Text section:
-------
Marcy Blum: He bought it, he and his... He had a thing. We owned Luchow's before that, which was the largest German restaurant in the world, I believe, which is on 14th Street. So, he liked landmarks. That was a thing. He went and saw that Gage and Tollner was down on its luck and up for sale and he went and made a deal with the Dewey's, the family that owned it for 100 zillion years and then when he made the deal, he went down to Georgia.

I think Edna and her niece were there and everything and he just got her... Because she had spent a lot of time in New York.

Kerry Diamond: Right, a restaurant called Café Nicholson, I think.

Marcy Blum: Exactly, in the Harlem Renaissance and all those. She had a lot of friends still up here, so she said, "Why not?" She was maybe in her late 70s then and she was something else. We lived in the West Village and Edna and I would often... She lived downtown. We would often commute on the subways together, going back and forth to Brooklyn. She was beautiful and tall and stately and just amazing and absolutely unsinkable.

You could have 50 people in the dining room ordering quail and she was still sauteing one at a time in the lard. She was not going to dump it in a Frialator. We had quail and corn pudding and she-crab soup and Edna's biscuits on every table and it went very well for quite awhile, but we just couldn't make a go of it, because nobody wanted to eat in downtown Brooklyn.
-------
Entries shown:
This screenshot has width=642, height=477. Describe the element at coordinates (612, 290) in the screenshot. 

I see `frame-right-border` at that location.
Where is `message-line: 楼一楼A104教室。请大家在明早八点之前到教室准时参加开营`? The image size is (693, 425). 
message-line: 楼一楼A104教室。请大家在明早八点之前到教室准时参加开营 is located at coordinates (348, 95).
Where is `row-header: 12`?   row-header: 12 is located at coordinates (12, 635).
-------
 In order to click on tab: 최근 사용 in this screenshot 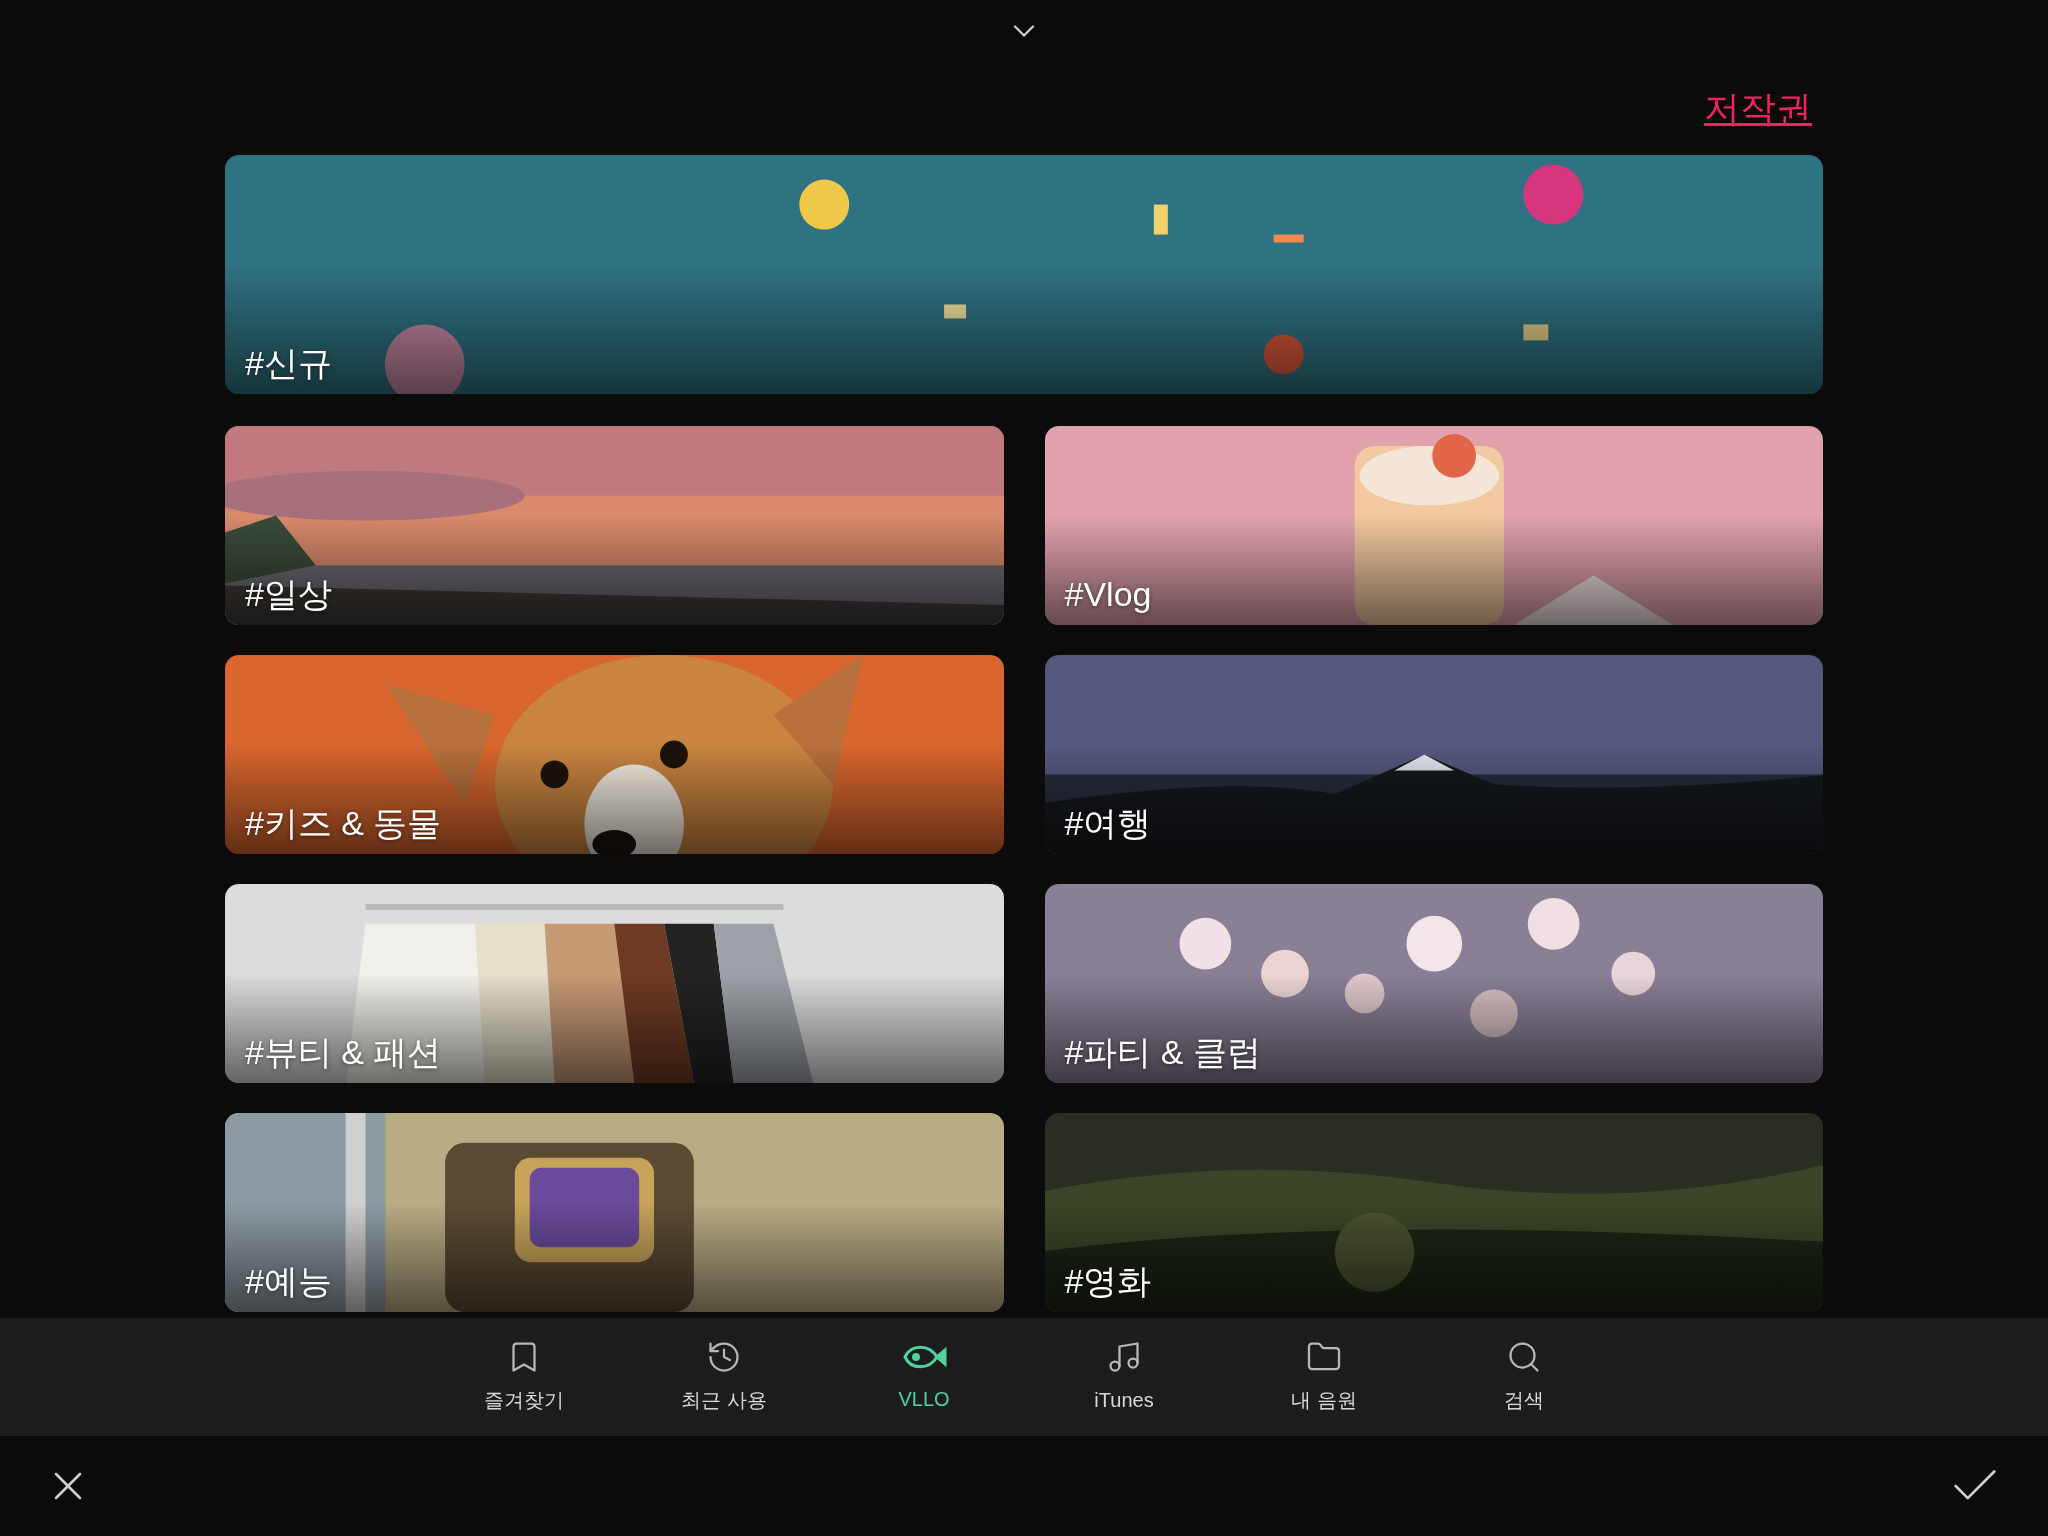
-------
Exercise instructions:
Please extend the Gage and Tollner interview above, picking up right after its last sentence.

Result below:
Kerry Diamond: Who were some of the people who came to the restaurant to eat Edna's food?

Marcy Blum: Well, Ed Koch was mayor and Ed was a dear friend of ours, my family's and Peter's, so Ed would come all the time and eat a lot, but we never had a lot of luck in those days getting people to come over the bridge, which seems so crazy now because I live in Brooklyn.

Kerry Diamond: You could walk to Gage and Tollner.

Marcy Blum: Exactly, and I do, but it's so funny to think of it because at that time, it just wasn't the time to do that.

Kerry Diamond: What were some of the other dishes you remember? You mentioned a few.

Marcy Blum: Well, we had a funny thing about she-crab soup because two of our friends were very pregnant a year apart, but one had she-crab soup and went into labor, so when the second one was overdue, we said, "Come out to Gage and Tollner and have she-crab soup," and she did and she did go into labor. We always said Edna's miracle labor soup.

We would do Smithfield ham on biscuits because we did a lot of cocktail parties, so everything in miniature. Deviled eggs and deviled shrimp and potted shrimp. She had a cream of tomato soup and fried green tomatoes.

Kerry Diamond: I don't think I know what potted shrimp is. What is that?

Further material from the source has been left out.